DJ Adamus: W Nowy Rok DJ-e mają swoje święto
Kiedy wybrzmią echa sylwestrowej nocy, w Nowy Rok spotykają się czasem DJ-e. Mają wtedy swoje nieformalne święto - mówi w wywiadzie jeden z najsłynniejszych polskich DJ-ów, Adamus - połówka duetu Wet Fingers.
Przeciętnemu Kowalskiemu sylwestrowy wieczór kojarzy się z szampańską zabawą do białego rana. Tymczasem dla muzyków, zwłaszcza grających klubowe rytmy jak Wet Fingers, to chyba bardzo pracowita noc. W tym roku w sylwestra wystąpicie na przykład w Opolu.
Adam Jaworski (DJ Adamus): - Plusem naszego zawodu jest fakt, że dostarczamy rozrywki osobom, które przychodzą na nasze imprezy. Ale przy tym sami naprawdę dobrze się bawimy. Łączymy przyjemne z pożytecznym i pasję z zawodem. A im lepiej sami się bawimy na scenie, tym lepiej bawi się też nasza publiczność.
Kiedy ostatnio byłeś na sylwestrze, na którym nie grałeś - ot tak, żeby się pobawić?
- Odkąd zajmuję się muzyką? Nie pamiętam (śmiech). Pierwsze wolne, nieprzepracowane sylwestry, jakie mi się teraz kojarzą były chyba jeszcze w czasach szkoły podstawowej. W dorosłym życiu pamiętam już tylko te pracowite. Ale jest jeszcze niepisane święto DJ-ów, które czasem odbywa się dnia następnego, czyli pierwszego stycznia. Spotykamy się wtedy we własnym gronie i obchodzimy swojego sylwestra. Najsłynniejszy odbył się kilka lat temu w Jastrzębiej Górze. Zjechało się na niego - na zaproszenie kolegów, którzy dzień wcześniej grali tam właśnie na tradycyjnej imprezie sylwestrowej - ze dwieście osób z branży. Ściągnęli ludzie od Krakowa przez Wrocław po Bydgoszcz.
W tym roku też zapowiada się tego typu impreza?
Nie słyszałem. Ale nie narzekam, bo mamy już zaproszenia od znajomych do kilku opolskich lokali. Na rynku gramy do w pół do pierwszej w nocy w Nowy Rok, a potem albo zorganizujemy tour po opolskich klubach, albo usiądziemy w jednym z nich.

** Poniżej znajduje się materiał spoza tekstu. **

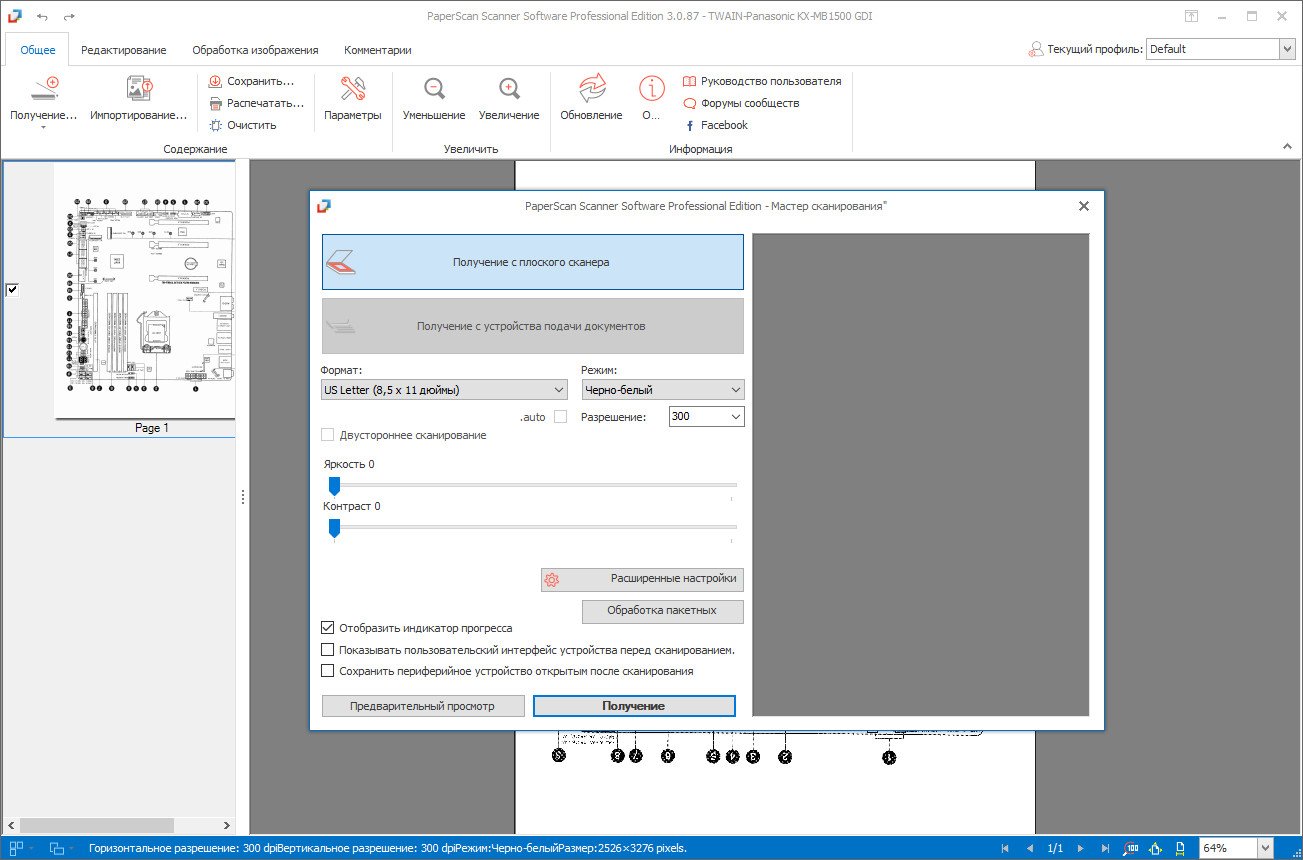
Task: Click the Обновление update icon
Action: pyautogui.click(x=591, y=90)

Nie obawiasz się, że w którymś z tych klubów ktoś poprosi, żebyście coś jeszcze sami zagrali?
- Raczej nie, bo znajomi, którzy nas zapraszają, wiedzą, że lubimy się zabawić po pracy. A nawet jeśli to w związku z tym że - jak mówiłem - nasza praca jest też pasją, problemu z zagraniem nie będzie. Nie jesteśmy tym zupełnie zmęczeni i bawimy się przy tym dobrze.
Wieczór sylwestrowy jest specyficzny? Gra się tej nocy zupełnie inaczej niż podczas pozostałych imprez w roku?

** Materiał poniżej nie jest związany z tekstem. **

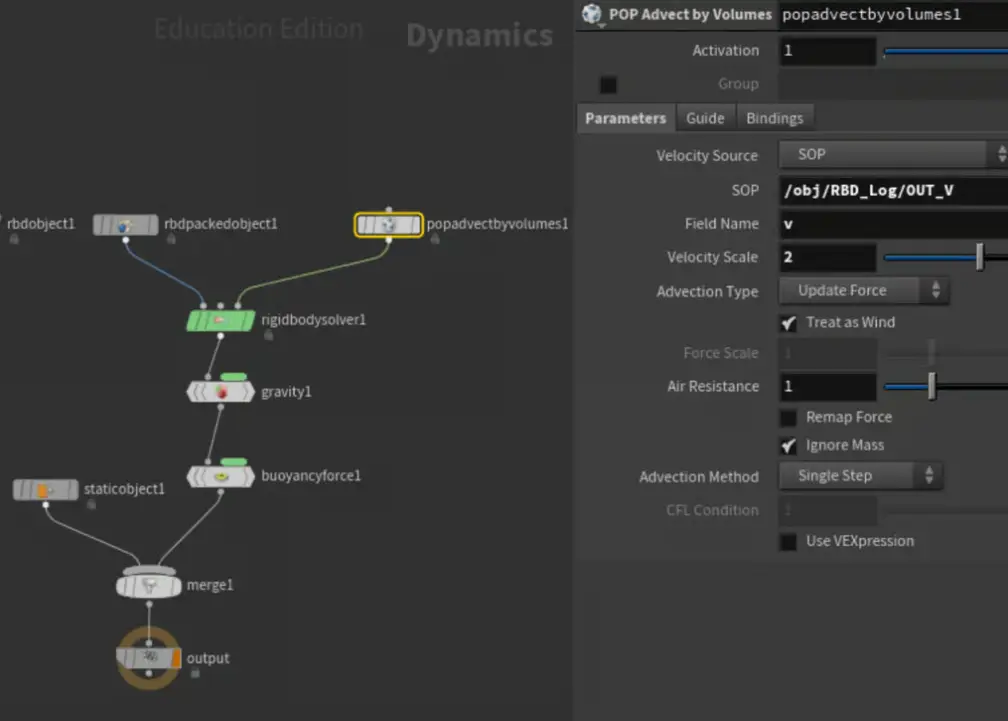Image resolution: width=1008 pixels, height=721 pixels.
Task: Open the Advection Type dropdown
Action: point(863,291)
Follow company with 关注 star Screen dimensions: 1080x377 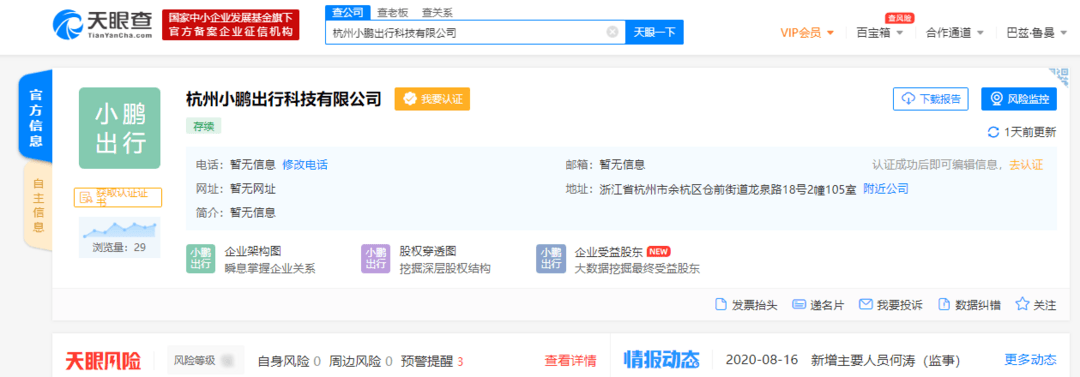1023,304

DJ A.: - Każdy DJ ma chyba swoje podejście do sylwestra. Ja jestem zwolennikiem tezy, że wieczór sylwestrowy musi być inny niż wszystkie. Choćby dlatego, że na imprezy - zwłaszcza plenerowe - przychodzą różni ludzie. Ci, którzy nas znają i lubią, i tacy, którzy po prostu przyszli się pobawić. Poza tym to przełom roku sprzyja wspomnieniom. Nie tylko z ostatnich dwunastu miesięcy, ale również tego, co w muzyce działo się dziesięć czy dwadzieścia lat temu. Dlatego dobrze, jeśli sylwestrowy repertuar jest muzyczną pigułką, w której znajdzie się coś nowego i coś nieco starszego.
Co wy w tym roku zagracie w Opolu?
- Nie zabraknie naszych największych hitów - utworu znanego z filmu "Sala samobójców", "Turn me on" czy "LSD" z filmu w reżyserii Basi Białowąs "Big Love", która tak jak my pochodzi z Opola. Będą też nasze najbardziej znane przeróbki: "Hi-Fi Superstar" oparta na samplach piosenki grupy Banda i Wanda czy "Małgośka", która święciła i święci triumfy w klubach i dyskotekach. To powinien być mix, który zadowoli starszych i młodszych.
DJ Adamus - czyli Adam Jaworski, połówka duetu Wet Fingers (który Adamus tworzy wraz z Mafia Mike)grającego muzykę klubową. DJ, producent muzyczny. Wraz z Ygorem Przebindowskim zajmuje się oprawą muzyczną programu Kuba Wojewódzki.